An instinctive taste teaches men to build their churches in flat countries with spire-steeples, which as they cannot be referred to any other object, point as with silent finger to the sky and stars, and sometimes, when they reflect the brazen light of a rich though rainy sunset, appear like a pyramid of flame burning heaven-ward.  See ’The Friend,’ by S. T. Coleridge, No. 14, p. 223.

521. Sycamores.

    ’That sycamore which annually holds
    Within its shade as in a stately tent.’ [’Excursion,’ Book vii. ll. 622-3.]

      ’This sycamore oft musical with Bees;
      Such tents the Patriarch loved.’  S.T.  COLERIDGE.

522. The Transitory.

    ‘Perish the roses and the flowers of Kings.’
     [’Excursion,’ Book vii. l. 990.]

The ‘Transit gloria mundi’ is finely expressed in the Introduction to the Foundation-charters of some of the ancient Abbeys.  Some expressions here used are taken from that of the Abbey of St. Mary’s, Furness, the translation of which is as follows: 

’Considering every day the uncertainty of life, that the roses and flowers of Kings, Emperors, and Dukes, and the crowns and palms of all the great, wither and decay; and that all things, with an uninterrupted course, tend to dissolution and death:  I therefore,’ &c.

523. Dyer and ’The Fleece.’

     —–­’Earth has lent
    Her waters, Air her breezes.’ [’Excursion,’ Book viii. ll. 112-3.]

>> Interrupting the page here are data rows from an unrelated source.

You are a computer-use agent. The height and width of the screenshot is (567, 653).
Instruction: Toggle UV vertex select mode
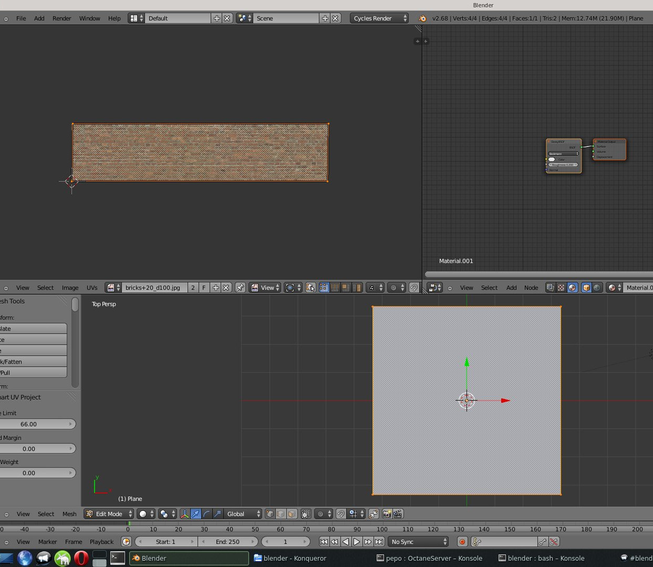click(324, 288)
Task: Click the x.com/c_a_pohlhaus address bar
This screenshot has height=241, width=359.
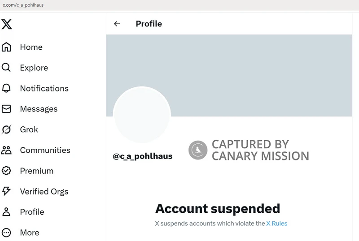Action: point(180,5)
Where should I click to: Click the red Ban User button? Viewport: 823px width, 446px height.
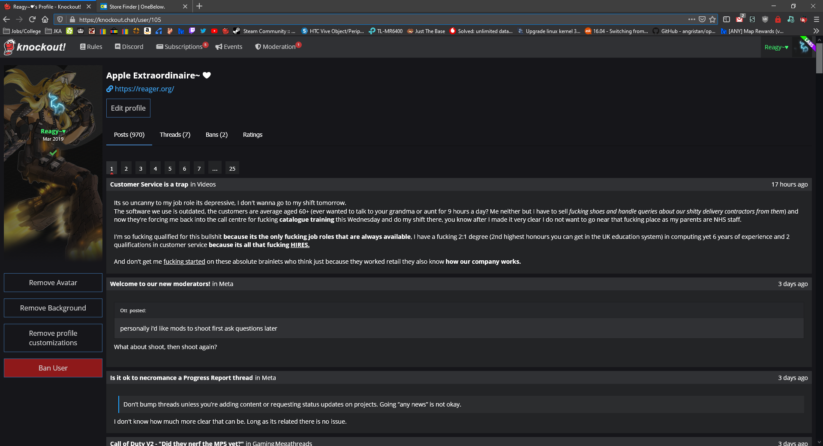pos(53,368)
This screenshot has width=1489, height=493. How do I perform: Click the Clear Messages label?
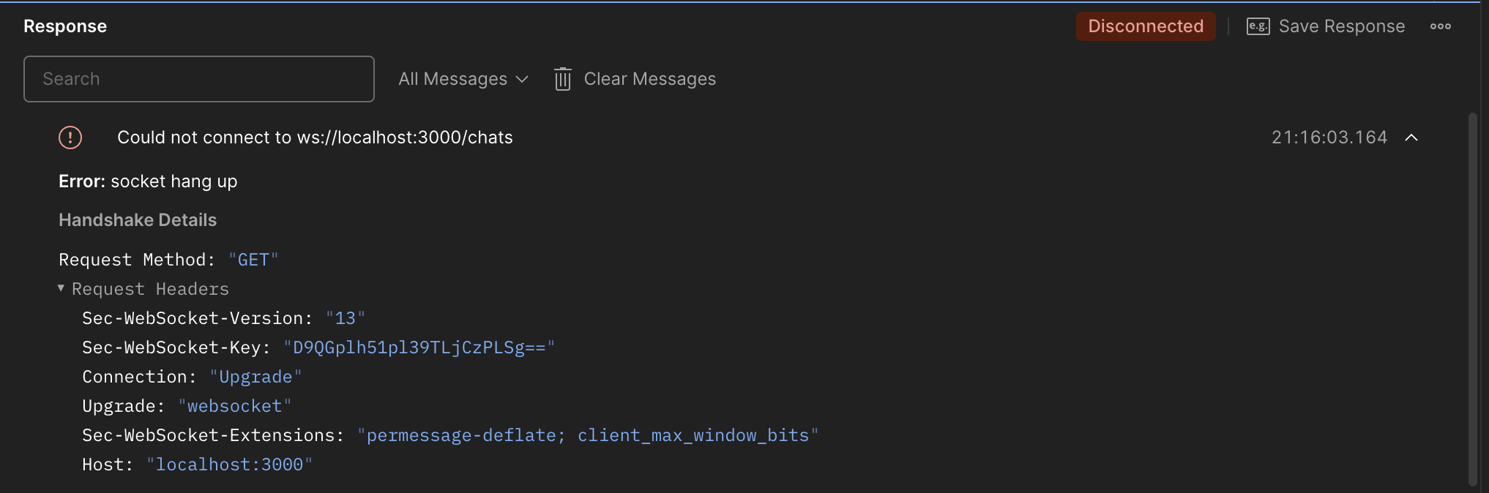tap(649, 79)
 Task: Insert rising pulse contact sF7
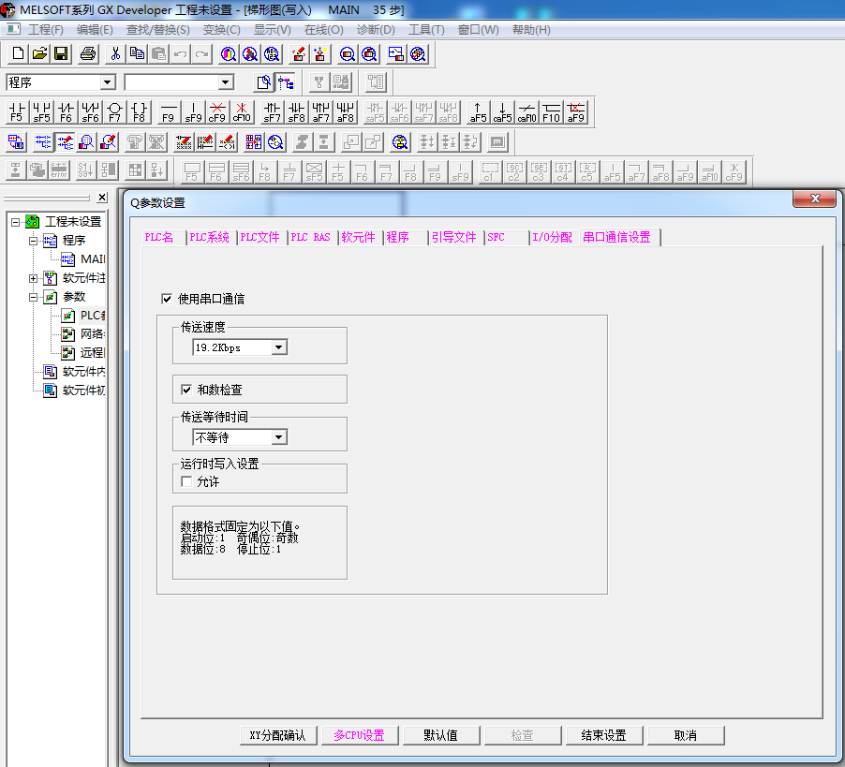(x=272, y=113)
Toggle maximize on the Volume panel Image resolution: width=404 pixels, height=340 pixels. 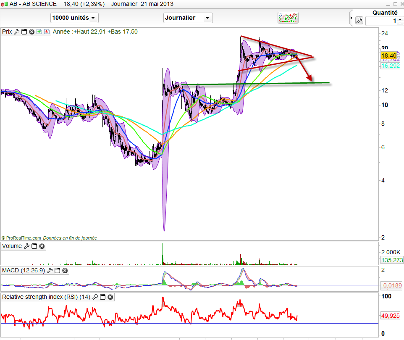(34, 246)
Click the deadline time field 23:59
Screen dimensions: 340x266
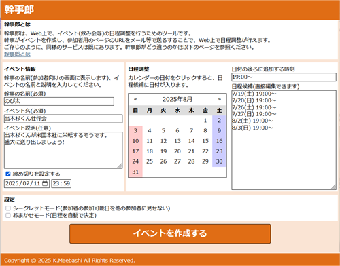pos(61,183)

In treating this subject, it was impossible not to recollect, with gratitude, the pleasing picture, which, in his Poem of the Fleece, the excellent and amiable Dyer has given of the influences of manufacturing industry upon the face of this Island.  He wrote at a time when machinery was first beginning to be introduced, and his benevolent heart prompted him to augur from it nothing but good.  Truth has compelled me to dwell upon the baneful effects arising out of an ill-regulated and excessive application of powers so admirable in themselves.